Of course, the underpinnings of our acculturation is based on the reality of mind as substitution for actuality. In order to survive in the context of a pre-ordained, mind-dominated structure, we must accept this sacrifice as practical because the risks far outweigh our essential need to be unitive and functional as unique manifestations..

However, we tend to end-up making a complete translation to mental abstraction-as-buffer, trading the primordial/somatic nearly completely, (expect when there are glitches and indicators on that level) for a-verbal continuity and pre-conceptual, symbolic existence.

I have presented an impossibility that has dangerous proportions there. That may not be obvious at first glance. In fact, I would go so far as to criticize it with great scrutiny. Any approach towards understanding or practicing it both futile and leads to potential, unparalleled disappointment, (you don't want this) and if taken too far, a dance with insanity.

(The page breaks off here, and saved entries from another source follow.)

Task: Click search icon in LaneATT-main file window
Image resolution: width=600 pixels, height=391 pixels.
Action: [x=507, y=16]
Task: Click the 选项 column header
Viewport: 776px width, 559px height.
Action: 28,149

In that case, the presentation of such ideas, and they can go on, are self-negating and provide no benefits, whatsoever, in their expression.

And yet ... from there ... something is then possible, whereas, right now, free will and determinism are also abstract notions that are not only highly debatable, contrasting, and irreconcilable, they can both be logically proven false and true by an expert logistician.

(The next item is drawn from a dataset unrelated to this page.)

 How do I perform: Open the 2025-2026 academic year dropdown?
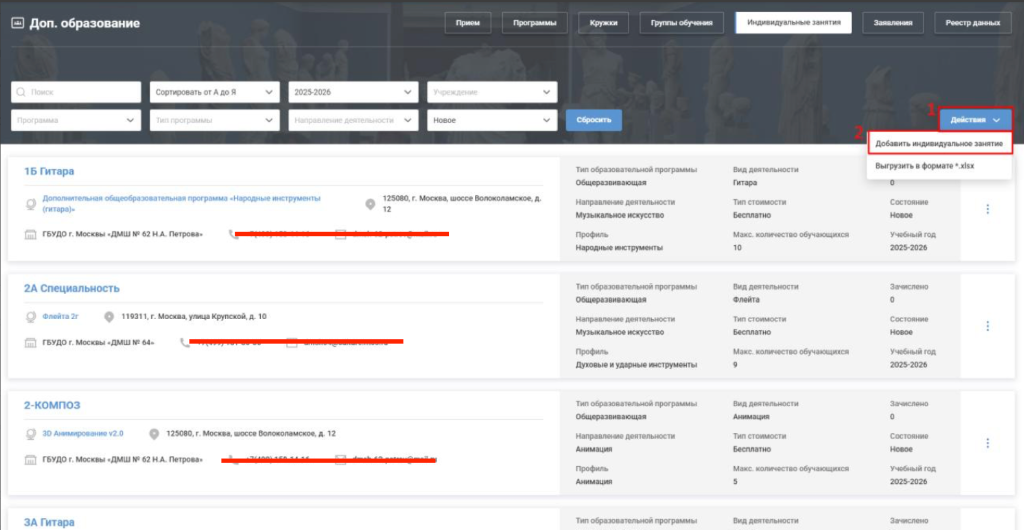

We have a ring-pass-naught that proves to be yet another form of faith, that is logic and reason. Before the angry pundits of the two come to sweep this under the rug and rise and rally to shore up the walls of the mind, let me say that I am not debating or challenging the validity of the formal rules of logic or the sound clarion call to what we call reason. I am certainly offering the blasphemy that questions the scope of their context.

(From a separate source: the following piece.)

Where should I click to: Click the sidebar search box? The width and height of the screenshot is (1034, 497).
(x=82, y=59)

In this case, I am including all ideas, concepts, symbols, words, etc., i.e., mind stuff, in that scope, with emphasis on all spiritual and mystical concepts as well. That is the insidious aspect of the myth: Placing certain ideas and symbols of the mythical mind up to the top of the hierarchy and then labeling them as other/separate/above/beyond, etc. There is reason for that phenomenon, but much confusion as to its nature and the leverage it provides.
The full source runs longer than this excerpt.